# My Shepherds ears



## Wildrat (Sep 4, 2012)

I have been told by people and from reading post here that say if you have seen your pups ears standing up they will stand up. Wolfus is 3 1/2 months old. Her ears were doing really well. Her right ear stands up good. Her left ear was standing up good but one day I came home and her left ear was flopped down like a lab. It stays that way most of the time. I see her in the yard at times and with her head in certain positions it stands till she gets leveled out again. I'm thinking while playing with my other dogs they may have damaged the ear. My Italian greyhound likes nipping at ears when playing tag.
Am I being over concerned, or should I be. It really does not matter a lot if the ear does not stand but I think they are so funny looking when puppies with those two big old radar antennas standing up. They look like little donkey's. 
Please advise and thanks much.


----------



## Stosh (Jun 26, 2010)

The ears will flop down when they're teething, which is about to happen to Wolfus. Make sure she has plenty of hard things to chew like bully sticks, knuckle bones, antlers- that strengthens the muscles. Once her teeth start coming out you might want to take a rag, tie it in a knot, wet it with water or chicken broth and freeze it. I also froze whole raw carrots.


----------



## MarkJoel60 (Aug 29, 2012)

Wildrat said:


> Wolfus is 3 1/2 months old. Her ears were doing really well. Her right ear stands up good. Her left ear was standing up good but one day I came home and her left ear was flopped down like a lab.

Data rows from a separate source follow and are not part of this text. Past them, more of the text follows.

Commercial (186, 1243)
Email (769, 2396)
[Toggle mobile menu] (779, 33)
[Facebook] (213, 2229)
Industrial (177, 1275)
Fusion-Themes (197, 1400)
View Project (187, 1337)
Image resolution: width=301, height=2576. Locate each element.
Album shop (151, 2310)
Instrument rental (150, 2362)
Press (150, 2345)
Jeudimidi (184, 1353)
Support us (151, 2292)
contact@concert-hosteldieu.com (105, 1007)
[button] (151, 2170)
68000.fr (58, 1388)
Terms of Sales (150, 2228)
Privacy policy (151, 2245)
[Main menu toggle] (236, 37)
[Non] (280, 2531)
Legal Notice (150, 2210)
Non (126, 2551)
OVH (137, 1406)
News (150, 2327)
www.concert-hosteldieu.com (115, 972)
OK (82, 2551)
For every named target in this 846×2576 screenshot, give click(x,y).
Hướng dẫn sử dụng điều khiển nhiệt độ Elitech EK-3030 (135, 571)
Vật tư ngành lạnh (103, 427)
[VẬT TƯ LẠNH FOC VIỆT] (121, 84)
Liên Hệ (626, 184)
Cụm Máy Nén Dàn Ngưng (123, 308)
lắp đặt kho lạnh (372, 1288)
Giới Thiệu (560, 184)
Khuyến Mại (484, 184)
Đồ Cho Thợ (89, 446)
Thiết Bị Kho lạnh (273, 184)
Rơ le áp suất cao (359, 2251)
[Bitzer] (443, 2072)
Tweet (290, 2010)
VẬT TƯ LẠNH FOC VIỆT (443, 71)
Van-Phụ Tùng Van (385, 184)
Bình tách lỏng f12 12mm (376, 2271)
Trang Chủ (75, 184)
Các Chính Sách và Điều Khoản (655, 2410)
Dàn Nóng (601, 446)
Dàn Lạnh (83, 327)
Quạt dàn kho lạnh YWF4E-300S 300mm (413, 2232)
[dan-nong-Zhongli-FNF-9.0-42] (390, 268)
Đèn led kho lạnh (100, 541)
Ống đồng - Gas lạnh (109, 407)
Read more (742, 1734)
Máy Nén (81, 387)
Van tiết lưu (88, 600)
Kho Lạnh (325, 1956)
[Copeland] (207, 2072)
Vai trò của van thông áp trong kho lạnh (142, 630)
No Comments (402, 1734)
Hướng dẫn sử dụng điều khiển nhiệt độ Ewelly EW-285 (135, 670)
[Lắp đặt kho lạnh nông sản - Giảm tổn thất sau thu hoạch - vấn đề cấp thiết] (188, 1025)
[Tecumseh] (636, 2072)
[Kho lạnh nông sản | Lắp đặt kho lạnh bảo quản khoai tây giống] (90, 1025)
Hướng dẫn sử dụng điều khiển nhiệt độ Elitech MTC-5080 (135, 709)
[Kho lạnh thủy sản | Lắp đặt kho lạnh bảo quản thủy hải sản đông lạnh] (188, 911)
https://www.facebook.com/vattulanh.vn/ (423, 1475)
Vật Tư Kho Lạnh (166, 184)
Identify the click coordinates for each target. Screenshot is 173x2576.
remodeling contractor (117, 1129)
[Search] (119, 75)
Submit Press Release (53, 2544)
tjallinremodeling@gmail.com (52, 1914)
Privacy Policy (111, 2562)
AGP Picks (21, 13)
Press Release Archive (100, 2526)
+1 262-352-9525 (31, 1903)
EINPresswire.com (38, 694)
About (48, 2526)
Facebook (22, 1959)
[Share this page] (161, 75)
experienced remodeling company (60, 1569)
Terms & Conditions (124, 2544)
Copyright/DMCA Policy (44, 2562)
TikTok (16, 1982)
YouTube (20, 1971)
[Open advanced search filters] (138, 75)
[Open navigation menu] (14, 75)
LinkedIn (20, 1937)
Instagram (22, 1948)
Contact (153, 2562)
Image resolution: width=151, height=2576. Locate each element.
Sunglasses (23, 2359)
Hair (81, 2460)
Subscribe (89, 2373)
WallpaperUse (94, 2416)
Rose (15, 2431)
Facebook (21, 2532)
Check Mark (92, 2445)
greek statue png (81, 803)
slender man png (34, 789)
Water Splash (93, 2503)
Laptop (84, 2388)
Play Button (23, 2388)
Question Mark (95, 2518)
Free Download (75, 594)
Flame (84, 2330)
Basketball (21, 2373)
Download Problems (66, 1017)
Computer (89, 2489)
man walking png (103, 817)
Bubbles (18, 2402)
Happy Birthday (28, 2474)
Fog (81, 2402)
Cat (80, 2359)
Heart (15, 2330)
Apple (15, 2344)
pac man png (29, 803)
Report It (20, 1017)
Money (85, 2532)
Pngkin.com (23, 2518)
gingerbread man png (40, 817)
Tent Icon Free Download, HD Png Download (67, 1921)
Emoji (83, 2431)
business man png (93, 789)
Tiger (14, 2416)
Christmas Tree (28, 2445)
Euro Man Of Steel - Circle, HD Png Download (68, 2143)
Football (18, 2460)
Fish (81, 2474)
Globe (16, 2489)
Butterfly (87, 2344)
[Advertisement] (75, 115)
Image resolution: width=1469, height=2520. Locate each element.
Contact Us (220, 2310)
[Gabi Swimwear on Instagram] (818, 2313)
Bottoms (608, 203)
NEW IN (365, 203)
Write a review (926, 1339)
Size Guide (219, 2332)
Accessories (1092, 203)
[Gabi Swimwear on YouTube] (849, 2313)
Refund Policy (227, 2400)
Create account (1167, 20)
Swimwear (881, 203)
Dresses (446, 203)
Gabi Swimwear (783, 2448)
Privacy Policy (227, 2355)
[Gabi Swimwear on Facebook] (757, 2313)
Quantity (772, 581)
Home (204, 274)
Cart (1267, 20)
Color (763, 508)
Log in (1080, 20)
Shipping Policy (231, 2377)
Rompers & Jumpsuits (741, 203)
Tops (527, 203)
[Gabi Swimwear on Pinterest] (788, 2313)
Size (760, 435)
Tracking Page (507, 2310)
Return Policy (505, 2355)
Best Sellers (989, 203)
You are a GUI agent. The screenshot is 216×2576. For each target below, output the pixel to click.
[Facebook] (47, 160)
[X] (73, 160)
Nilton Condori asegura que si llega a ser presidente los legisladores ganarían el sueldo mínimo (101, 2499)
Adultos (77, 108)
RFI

This happened with ours, too. At about the same time the ear started flopping. Interestingly, it was the first ear that went up that flopped. The other one stayed. But now (two weeks later) both are back up.

You are probably fine, but keep an eye on them. If they aren't up at 5 months, you will probably need to get them taped.



Wildrat said:


> It really does not matter a lot if the ear does not stand but...


Yeah, it really does. My last GSD's ears never went up, and we had an awful time with them, keeping them from getting infected. The poor thing was always scratching at them. We had to clean them several times a week, and sometimes we had to get medicine for them. He LOVED when we cleaned them, but hated the medicine.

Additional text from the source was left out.